• [TASK ITEM]:
Please transcribe only the lines between the one containing "How do I perform: Click" and the end of the records, both ends included, exactly as written; skip every picture.

START EXERCISE MATERIAL

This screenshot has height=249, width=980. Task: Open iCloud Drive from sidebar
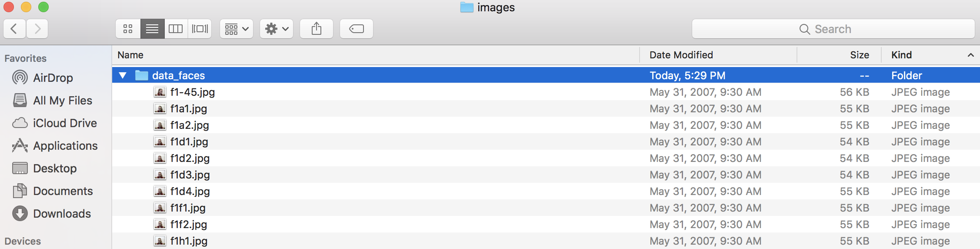pos(65,123)
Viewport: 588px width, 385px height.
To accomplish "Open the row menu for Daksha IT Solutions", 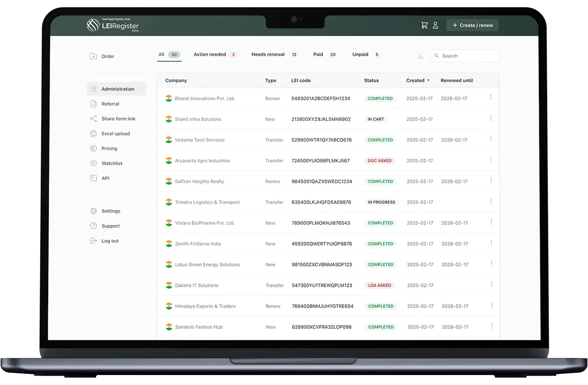I will point(491,285).
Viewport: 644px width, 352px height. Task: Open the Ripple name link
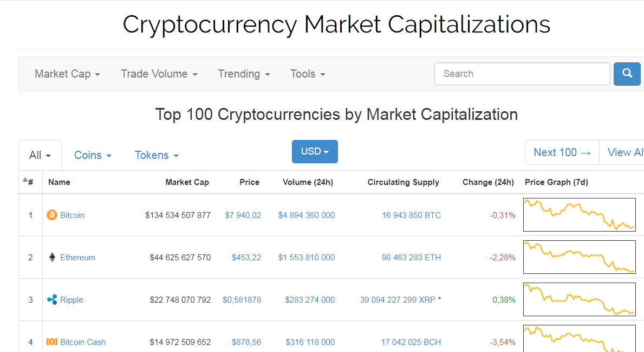(71, 300)
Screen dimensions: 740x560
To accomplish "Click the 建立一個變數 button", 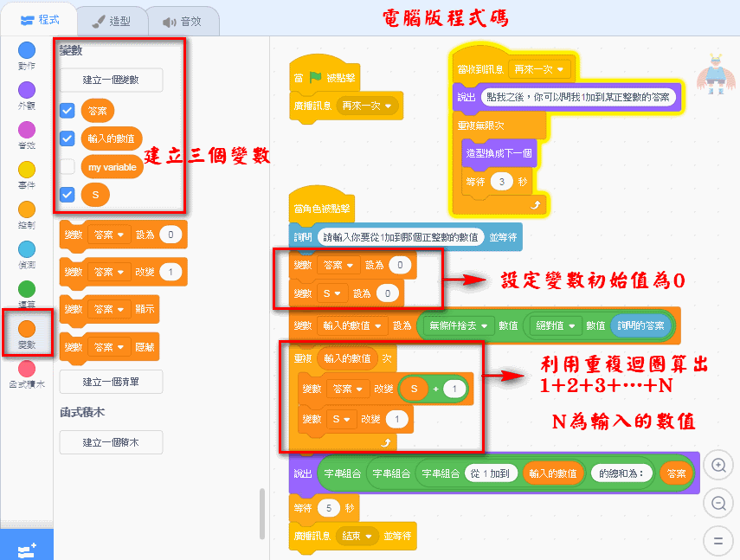I will click(x=111, y=80).
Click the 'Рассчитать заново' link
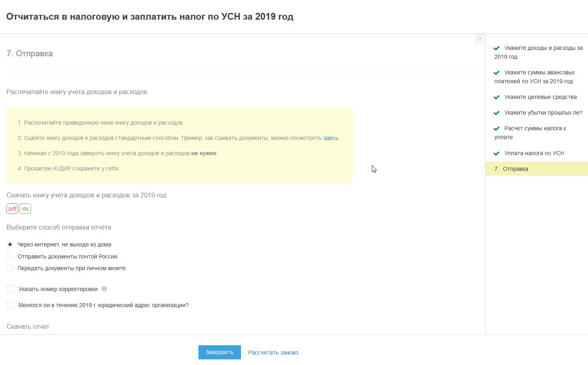The width and height of the screenshot is (588, 365). [273, 353]
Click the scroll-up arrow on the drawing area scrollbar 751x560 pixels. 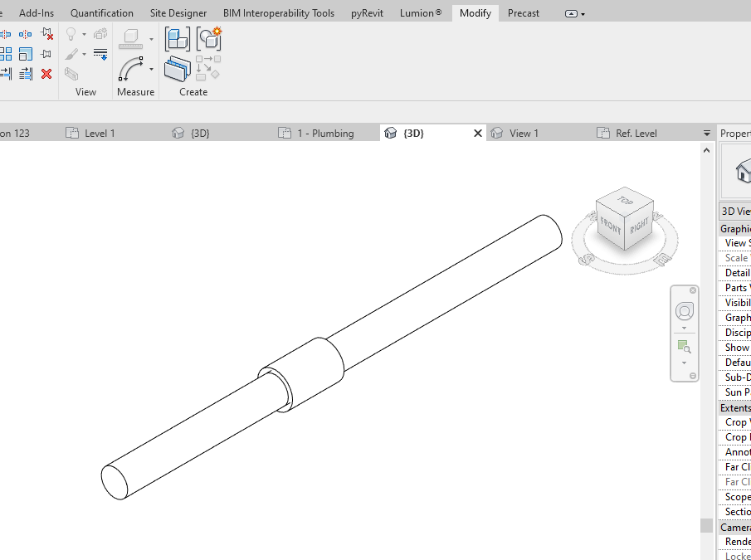point(706,149)
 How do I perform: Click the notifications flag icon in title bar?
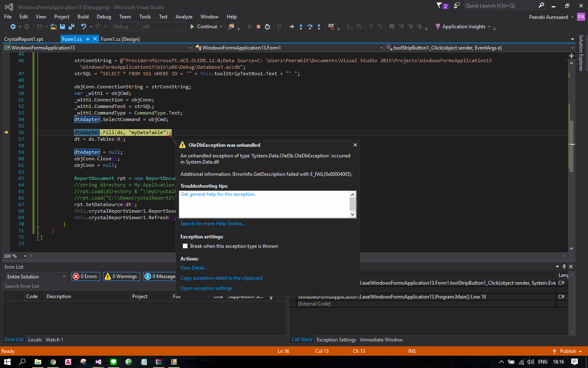click(x=440, y=6)
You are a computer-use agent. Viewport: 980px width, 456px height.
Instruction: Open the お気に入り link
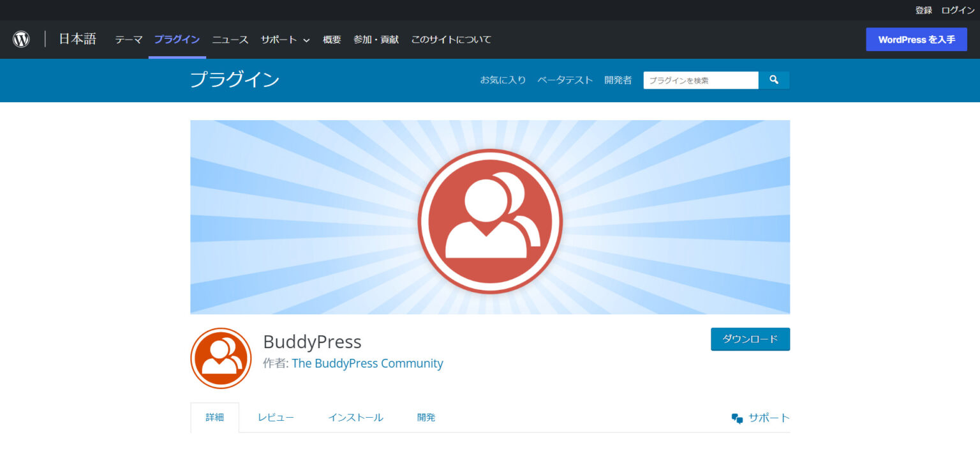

END EXERCISE MATERIAL

• [THE COMPLETED TASK]:
 How do I perform: Click the notifications flag icon in title bar?
click(x=440, y=6)
You are a computer-use agent. Viewport: 980px width, 456px height.
Instruction: Open the お気に入り link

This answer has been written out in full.